The team of 12 mothers has now grown to 46—lawyers, counsellors, administrators, public speakers, entrepreneurs—and they have mothers from various professions.
Sharing on the goals for the ministry, Casserly said initially it was to have groups of mothers praying across the length and breadth of Jamaica, like a lighthouse at every corner and every intersection of our island where mothers would meet with regularity and pray for their children, for their husbands, for their marriages, and for the nation.
That was the initial idea, but the Lord had bigger plans as the ministry soon emcompassed mothers from the Diaspora, with them meeting on Zoom and widening to meet with different groups.
“We initially had just one group that would meet on a Thursday, and now we actually have five groups. We multiply and duplicate what we do with new ladies, teaching them the way and teaching them to pray. So that’s pretty much what it was,” she expounded on the ministry.
Sinceits formation, the ministry has been impactful. Mothers who joined the group have expressed how they have learned more about their faith, being stronger in their faith, and even their children coming to them, encouraging them not to miss the meetings as they are feeling the effects of the prayers.
Describing it as an open, safe place for mothers where everyone bring their own way of praying and come together in that corporate way before the throne of God on behalf of families, Casserly said they have seen cases where children have experienced miraculous healing as a result of the prayers.
“My daughter is now at Shortwood Teachers College. She’s doing her final year as a mathematics student and teacher in upper school. She is also on the honours list for all these years in her studies,” she shared, pointing out that another of the sisters in the groups daughter’s blood work came back showing she had severe kidney failure. After praying and engaging in a marathon prayer session, they celebrated the new findings, where God showed up big time—nothing was wrong with her!

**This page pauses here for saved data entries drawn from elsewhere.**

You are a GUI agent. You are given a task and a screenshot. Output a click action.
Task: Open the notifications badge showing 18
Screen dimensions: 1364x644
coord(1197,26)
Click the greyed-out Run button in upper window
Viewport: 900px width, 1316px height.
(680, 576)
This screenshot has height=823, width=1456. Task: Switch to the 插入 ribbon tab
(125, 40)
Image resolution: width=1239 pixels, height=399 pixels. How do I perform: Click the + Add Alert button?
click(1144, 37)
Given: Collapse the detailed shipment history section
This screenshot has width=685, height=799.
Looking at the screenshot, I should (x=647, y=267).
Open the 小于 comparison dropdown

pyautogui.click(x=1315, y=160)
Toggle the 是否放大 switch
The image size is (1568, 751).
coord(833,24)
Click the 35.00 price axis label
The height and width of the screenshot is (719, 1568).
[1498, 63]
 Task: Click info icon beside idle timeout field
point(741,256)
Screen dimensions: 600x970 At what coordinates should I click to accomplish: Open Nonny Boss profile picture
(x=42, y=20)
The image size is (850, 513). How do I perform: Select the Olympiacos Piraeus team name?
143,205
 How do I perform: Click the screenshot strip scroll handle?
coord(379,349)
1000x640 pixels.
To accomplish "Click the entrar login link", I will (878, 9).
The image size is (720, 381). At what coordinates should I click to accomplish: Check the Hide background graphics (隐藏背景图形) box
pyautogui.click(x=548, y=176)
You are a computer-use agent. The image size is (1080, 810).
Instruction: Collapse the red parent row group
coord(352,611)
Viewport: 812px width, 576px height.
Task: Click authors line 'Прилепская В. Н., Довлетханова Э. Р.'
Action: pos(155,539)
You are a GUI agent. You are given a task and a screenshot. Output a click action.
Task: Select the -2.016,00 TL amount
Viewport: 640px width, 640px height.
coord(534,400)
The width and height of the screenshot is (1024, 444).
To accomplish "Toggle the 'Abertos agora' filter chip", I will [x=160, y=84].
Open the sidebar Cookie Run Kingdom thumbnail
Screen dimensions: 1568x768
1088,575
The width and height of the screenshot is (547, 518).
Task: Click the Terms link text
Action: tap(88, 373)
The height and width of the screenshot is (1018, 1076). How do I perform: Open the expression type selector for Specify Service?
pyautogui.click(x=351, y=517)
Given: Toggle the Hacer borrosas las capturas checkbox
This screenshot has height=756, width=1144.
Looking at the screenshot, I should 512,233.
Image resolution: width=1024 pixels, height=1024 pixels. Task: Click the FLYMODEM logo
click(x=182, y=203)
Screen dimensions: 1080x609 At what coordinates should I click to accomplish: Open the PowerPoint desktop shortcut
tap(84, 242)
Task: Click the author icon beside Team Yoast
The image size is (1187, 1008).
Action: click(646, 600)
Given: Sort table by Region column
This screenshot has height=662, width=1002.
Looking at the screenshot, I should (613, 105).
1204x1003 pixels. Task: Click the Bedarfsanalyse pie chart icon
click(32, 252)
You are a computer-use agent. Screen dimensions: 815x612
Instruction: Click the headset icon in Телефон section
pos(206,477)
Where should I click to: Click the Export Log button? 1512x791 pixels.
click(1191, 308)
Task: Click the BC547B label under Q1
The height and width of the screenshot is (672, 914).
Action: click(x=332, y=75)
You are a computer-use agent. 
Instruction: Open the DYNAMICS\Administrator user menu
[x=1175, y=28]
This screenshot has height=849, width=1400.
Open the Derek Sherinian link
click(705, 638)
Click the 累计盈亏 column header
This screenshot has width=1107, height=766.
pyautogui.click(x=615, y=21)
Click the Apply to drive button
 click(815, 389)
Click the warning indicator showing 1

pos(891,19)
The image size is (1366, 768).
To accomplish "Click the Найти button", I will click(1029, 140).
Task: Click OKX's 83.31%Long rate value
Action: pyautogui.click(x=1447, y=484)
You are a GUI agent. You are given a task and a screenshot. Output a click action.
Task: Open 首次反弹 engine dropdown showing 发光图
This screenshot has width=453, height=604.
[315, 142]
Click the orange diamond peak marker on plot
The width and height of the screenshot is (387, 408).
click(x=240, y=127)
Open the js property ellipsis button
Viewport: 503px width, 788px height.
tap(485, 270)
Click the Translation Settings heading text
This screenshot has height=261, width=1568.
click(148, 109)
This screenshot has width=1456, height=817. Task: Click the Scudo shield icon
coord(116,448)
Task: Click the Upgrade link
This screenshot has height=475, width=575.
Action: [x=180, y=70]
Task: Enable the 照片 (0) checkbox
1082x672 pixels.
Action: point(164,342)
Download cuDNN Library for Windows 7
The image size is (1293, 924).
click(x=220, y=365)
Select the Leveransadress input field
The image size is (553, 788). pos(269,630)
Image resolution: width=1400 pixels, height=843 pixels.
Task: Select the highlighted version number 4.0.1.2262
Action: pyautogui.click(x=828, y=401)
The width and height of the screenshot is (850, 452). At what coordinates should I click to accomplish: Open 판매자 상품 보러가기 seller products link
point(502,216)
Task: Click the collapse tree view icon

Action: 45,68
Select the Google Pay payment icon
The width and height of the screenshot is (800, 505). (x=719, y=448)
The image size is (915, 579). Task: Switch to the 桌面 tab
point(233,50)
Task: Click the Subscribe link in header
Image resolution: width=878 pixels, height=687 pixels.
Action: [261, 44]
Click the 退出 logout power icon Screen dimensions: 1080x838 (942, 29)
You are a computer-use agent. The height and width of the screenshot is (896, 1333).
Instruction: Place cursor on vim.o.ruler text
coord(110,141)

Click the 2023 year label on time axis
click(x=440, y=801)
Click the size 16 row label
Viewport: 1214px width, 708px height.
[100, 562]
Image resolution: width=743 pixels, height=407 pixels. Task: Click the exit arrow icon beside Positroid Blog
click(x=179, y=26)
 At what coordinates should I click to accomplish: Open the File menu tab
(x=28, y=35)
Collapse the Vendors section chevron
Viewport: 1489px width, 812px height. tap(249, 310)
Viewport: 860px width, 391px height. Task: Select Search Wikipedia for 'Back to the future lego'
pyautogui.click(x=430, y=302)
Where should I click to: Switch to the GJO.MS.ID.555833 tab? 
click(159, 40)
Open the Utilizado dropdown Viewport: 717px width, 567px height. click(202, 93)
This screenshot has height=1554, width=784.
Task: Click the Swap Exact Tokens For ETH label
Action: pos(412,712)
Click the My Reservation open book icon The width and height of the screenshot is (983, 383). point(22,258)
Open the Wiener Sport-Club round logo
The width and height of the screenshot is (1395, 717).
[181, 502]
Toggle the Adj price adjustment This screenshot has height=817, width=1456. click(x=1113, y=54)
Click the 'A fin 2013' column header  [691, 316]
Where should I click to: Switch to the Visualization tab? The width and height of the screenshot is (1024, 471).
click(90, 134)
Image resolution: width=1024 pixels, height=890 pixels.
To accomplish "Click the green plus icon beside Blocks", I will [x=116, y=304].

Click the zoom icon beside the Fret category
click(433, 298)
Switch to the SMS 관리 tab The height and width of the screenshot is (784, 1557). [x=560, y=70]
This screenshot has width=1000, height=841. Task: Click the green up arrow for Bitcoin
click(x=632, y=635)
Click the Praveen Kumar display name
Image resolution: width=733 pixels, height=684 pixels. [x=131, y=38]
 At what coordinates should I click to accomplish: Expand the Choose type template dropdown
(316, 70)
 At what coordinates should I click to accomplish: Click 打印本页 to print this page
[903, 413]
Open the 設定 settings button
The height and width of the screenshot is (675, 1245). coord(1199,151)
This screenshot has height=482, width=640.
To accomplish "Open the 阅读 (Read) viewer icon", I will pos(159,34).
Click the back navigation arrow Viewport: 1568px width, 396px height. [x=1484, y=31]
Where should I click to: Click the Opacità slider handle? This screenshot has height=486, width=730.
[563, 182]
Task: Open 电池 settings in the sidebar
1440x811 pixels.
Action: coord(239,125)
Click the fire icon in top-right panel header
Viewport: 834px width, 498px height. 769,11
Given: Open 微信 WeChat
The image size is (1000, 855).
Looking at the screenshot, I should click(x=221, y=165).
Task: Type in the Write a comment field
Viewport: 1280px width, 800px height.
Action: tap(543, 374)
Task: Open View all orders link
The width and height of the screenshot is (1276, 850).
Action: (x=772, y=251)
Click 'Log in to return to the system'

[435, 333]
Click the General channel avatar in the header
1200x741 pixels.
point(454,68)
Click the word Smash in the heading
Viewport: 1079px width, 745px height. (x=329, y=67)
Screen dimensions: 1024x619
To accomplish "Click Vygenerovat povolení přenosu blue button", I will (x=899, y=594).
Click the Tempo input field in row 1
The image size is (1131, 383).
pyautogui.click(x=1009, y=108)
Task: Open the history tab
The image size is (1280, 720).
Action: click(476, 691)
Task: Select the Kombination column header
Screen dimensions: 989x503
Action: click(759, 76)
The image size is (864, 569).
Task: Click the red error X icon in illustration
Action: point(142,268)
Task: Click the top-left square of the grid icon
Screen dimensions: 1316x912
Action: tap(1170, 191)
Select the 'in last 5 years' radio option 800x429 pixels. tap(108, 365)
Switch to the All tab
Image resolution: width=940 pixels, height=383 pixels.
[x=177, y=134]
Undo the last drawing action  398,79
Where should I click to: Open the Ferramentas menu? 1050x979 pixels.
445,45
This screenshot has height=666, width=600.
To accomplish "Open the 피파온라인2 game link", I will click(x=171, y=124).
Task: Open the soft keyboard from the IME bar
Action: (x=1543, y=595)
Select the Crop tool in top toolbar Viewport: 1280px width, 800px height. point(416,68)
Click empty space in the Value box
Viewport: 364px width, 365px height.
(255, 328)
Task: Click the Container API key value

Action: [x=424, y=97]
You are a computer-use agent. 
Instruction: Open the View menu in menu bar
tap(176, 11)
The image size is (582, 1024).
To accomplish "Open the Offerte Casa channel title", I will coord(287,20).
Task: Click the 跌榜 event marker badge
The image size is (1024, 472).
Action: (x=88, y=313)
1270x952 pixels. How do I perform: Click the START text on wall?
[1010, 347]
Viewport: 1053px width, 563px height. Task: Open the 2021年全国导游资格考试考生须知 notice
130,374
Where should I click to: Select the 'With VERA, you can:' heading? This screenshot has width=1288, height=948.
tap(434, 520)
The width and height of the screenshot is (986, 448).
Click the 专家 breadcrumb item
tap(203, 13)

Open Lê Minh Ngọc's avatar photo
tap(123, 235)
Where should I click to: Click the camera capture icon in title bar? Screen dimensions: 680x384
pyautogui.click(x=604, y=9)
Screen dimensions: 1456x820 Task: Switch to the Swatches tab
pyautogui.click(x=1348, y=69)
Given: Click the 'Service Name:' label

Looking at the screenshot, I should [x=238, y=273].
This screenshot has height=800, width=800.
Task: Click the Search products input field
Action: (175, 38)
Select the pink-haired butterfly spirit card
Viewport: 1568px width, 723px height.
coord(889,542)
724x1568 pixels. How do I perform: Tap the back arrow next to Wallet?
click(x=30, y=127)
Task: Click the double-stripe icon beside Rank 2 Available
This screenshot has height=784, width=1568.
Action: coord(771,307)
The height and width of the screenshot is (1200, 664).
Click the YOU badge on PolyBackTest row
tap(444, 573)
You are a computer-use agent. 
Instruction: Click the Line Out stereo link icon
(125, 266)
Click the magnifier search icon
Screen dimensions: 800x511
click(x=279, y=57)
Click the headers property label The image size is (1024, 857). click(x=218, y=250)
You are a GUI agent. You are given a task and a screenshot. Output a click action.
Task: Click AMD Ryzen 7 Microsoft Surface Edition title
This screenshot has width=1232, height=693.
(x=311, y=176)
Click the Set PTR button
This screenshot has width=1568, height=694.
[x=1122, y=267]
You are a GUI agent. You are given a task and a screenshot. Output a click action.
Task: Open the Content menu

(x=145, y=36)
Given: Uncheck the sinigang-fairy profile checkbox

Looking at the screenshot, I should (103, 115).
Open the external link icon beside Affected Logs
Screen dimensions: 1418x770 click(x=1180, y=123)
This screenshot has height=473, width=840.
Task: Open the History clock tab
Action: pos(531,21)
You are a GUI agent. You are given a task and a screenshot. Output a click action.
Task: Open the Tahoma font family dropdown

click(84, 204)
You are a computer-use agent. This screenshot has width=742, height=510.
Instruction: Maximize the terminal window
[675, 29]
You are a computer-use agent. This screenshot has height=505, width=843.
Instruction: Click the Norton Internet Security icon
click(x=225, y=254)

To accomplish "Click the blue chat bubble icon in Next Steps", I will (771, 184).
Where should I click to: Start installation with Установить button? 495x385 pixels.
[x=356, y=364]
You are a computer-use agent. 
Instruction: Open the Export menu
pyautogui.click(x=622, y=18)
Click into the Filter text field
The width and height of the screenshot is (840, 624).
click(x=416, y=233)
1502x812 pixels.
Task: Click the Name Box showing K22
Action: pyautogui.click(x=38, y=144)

The group is not just about praying, as according to Casserly, they foster a sense of community and support by having a lyme every semester, with the semester running from January to July.
Married to the love of her life, Michael Casserly, she is the mother of two adult children who are now married themselves. The prayers never cease, and she continues to join other mothers in covering children—not just in Jamaica but all over the world.